▸ **DESCRIPTION OF THE TASK**
Below is a listing; retype exactly the line with "1206x980 pixels. Task: Click" and every line after it through the end, and only those, leaving out the pictures.

▸ **PROVIDED DATA**
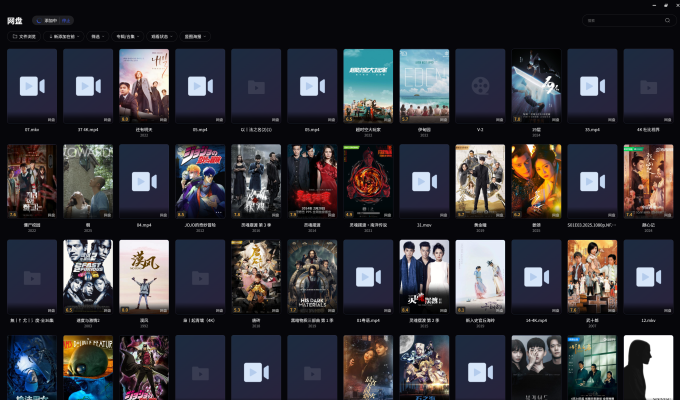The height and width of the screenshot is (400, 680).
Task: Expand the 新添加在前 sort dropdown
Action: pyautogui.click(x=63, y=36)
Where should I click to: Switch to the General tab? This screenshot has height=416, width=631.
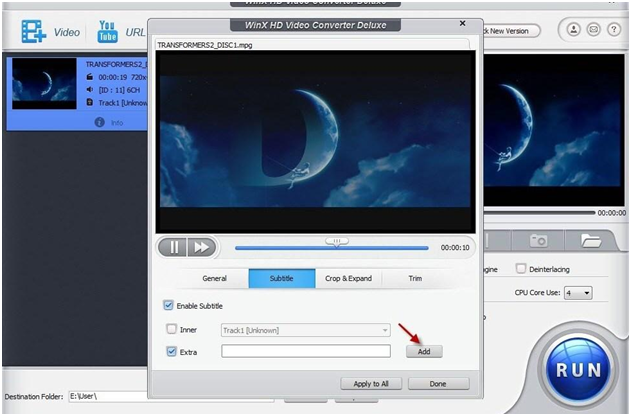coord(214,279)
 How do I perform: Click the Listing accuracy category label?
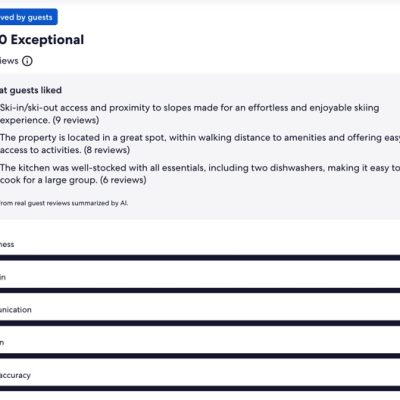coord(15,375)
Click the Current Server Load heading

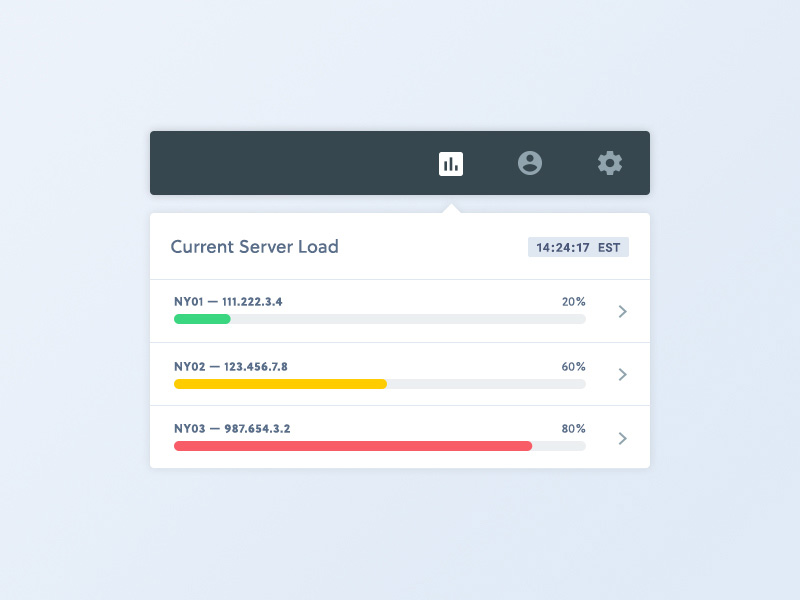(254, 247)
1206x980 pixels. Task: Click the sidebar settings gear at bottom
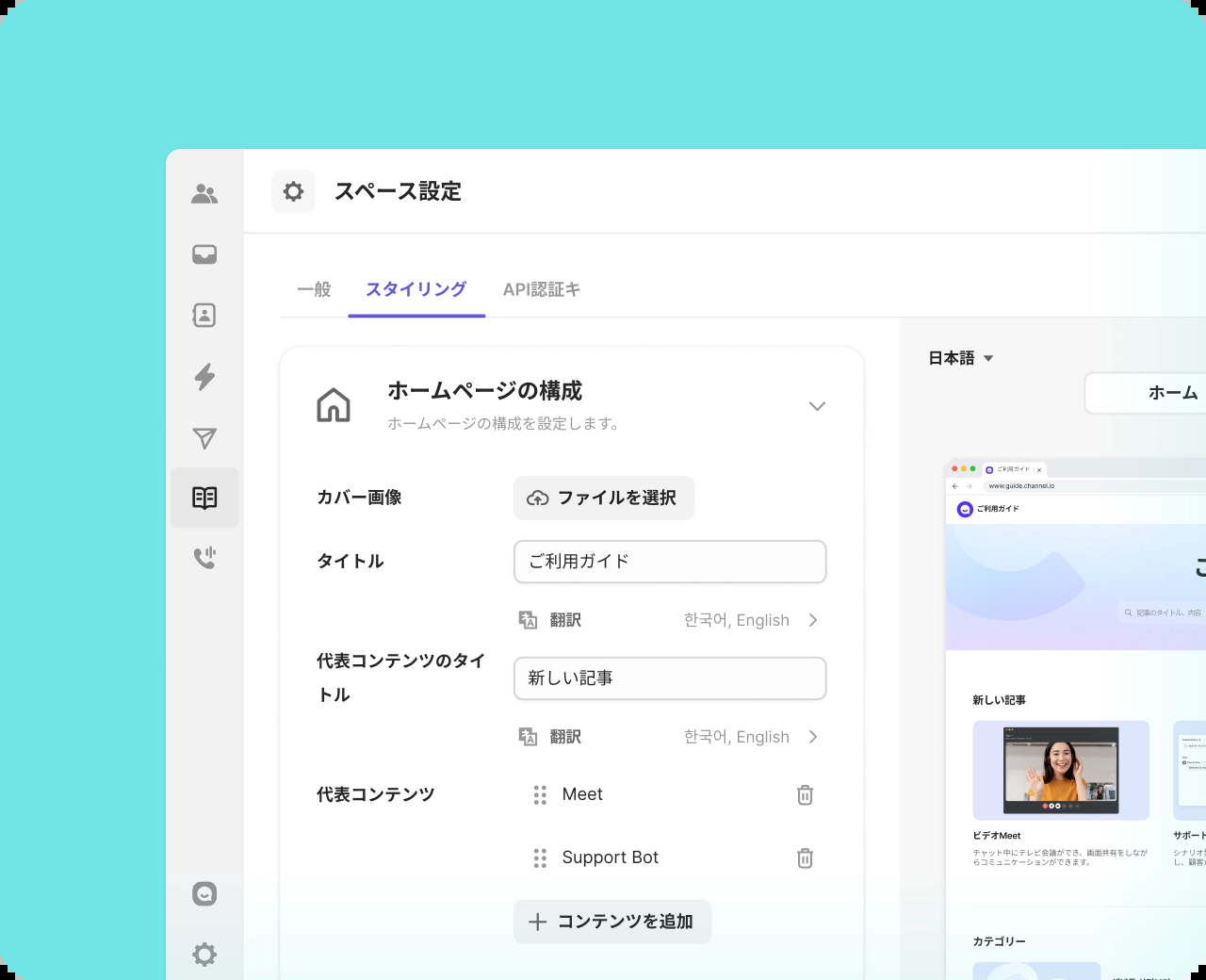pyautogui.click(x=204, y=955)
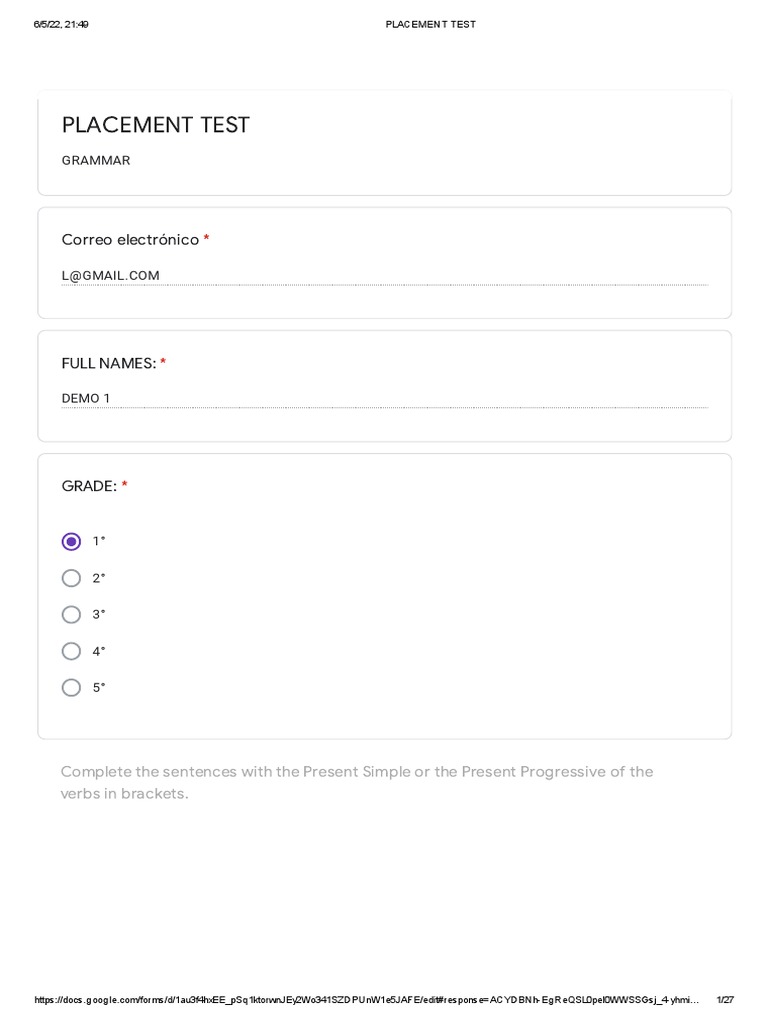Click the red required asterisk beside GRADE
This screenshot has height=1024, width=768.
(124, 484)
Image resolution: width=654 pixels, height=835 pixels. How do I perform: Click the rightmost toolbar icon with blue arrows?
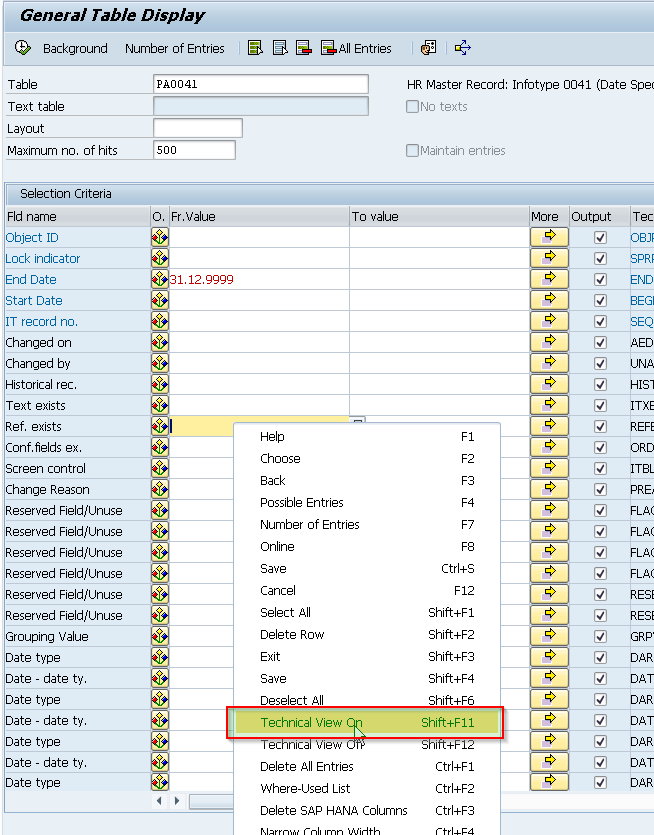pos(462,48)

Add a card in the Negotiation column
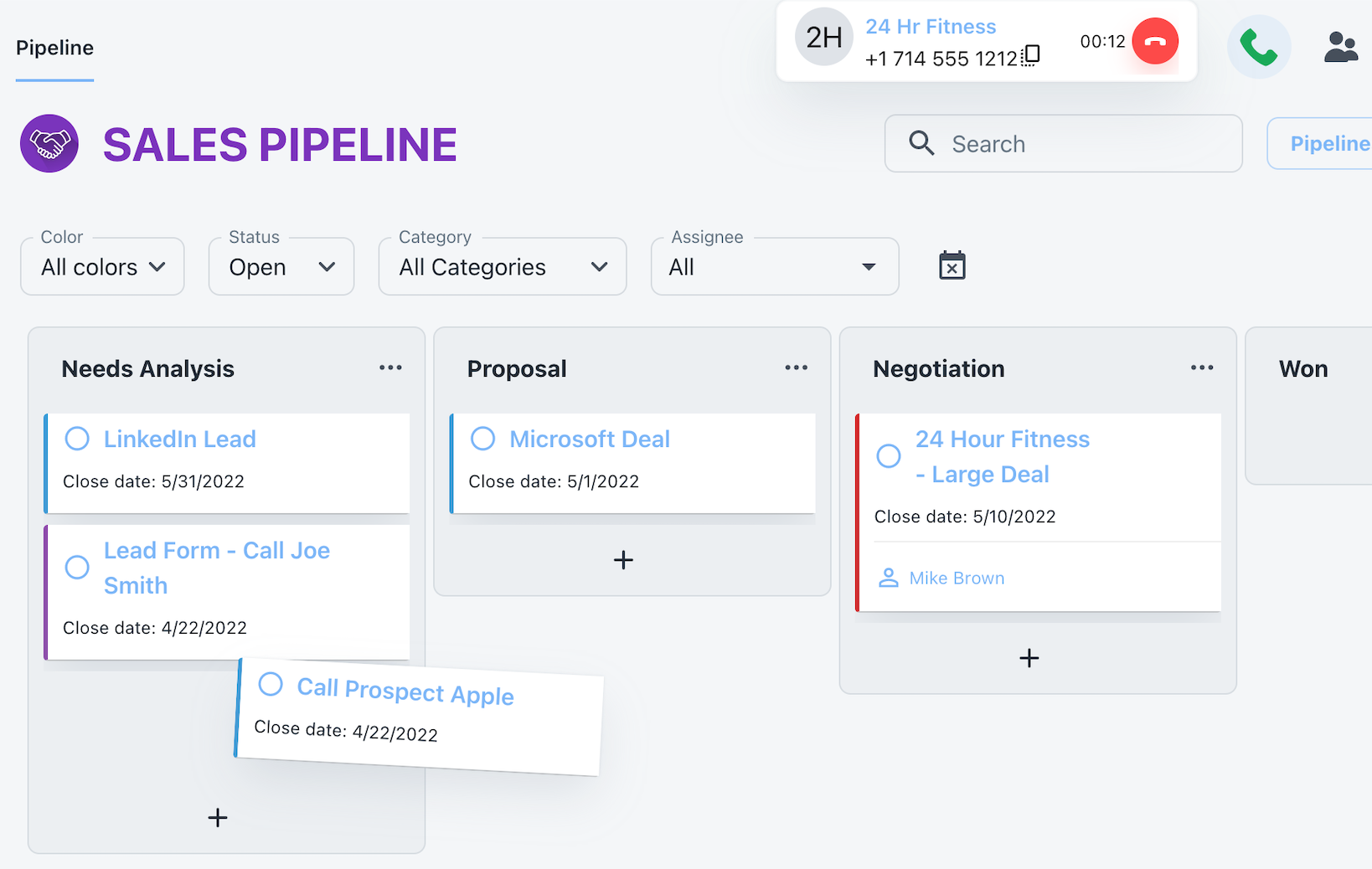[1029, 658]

▸ **ANSWER AREA**
1206x980 pixels. Task: Click the sidebar settings gear at bottom
pyautogui.click(x=204, y=955)
Click the red required asterisk beside GRADE
This screenshot has height=1024, width=768.
(124, 484)
Image resolution: width=654 pixels, height=835 pixels. How do I perform: Click the rightmost toolbar icon with blue arrows?
pos(462,48)

Add a card in the Negotiation column
[1029, 658]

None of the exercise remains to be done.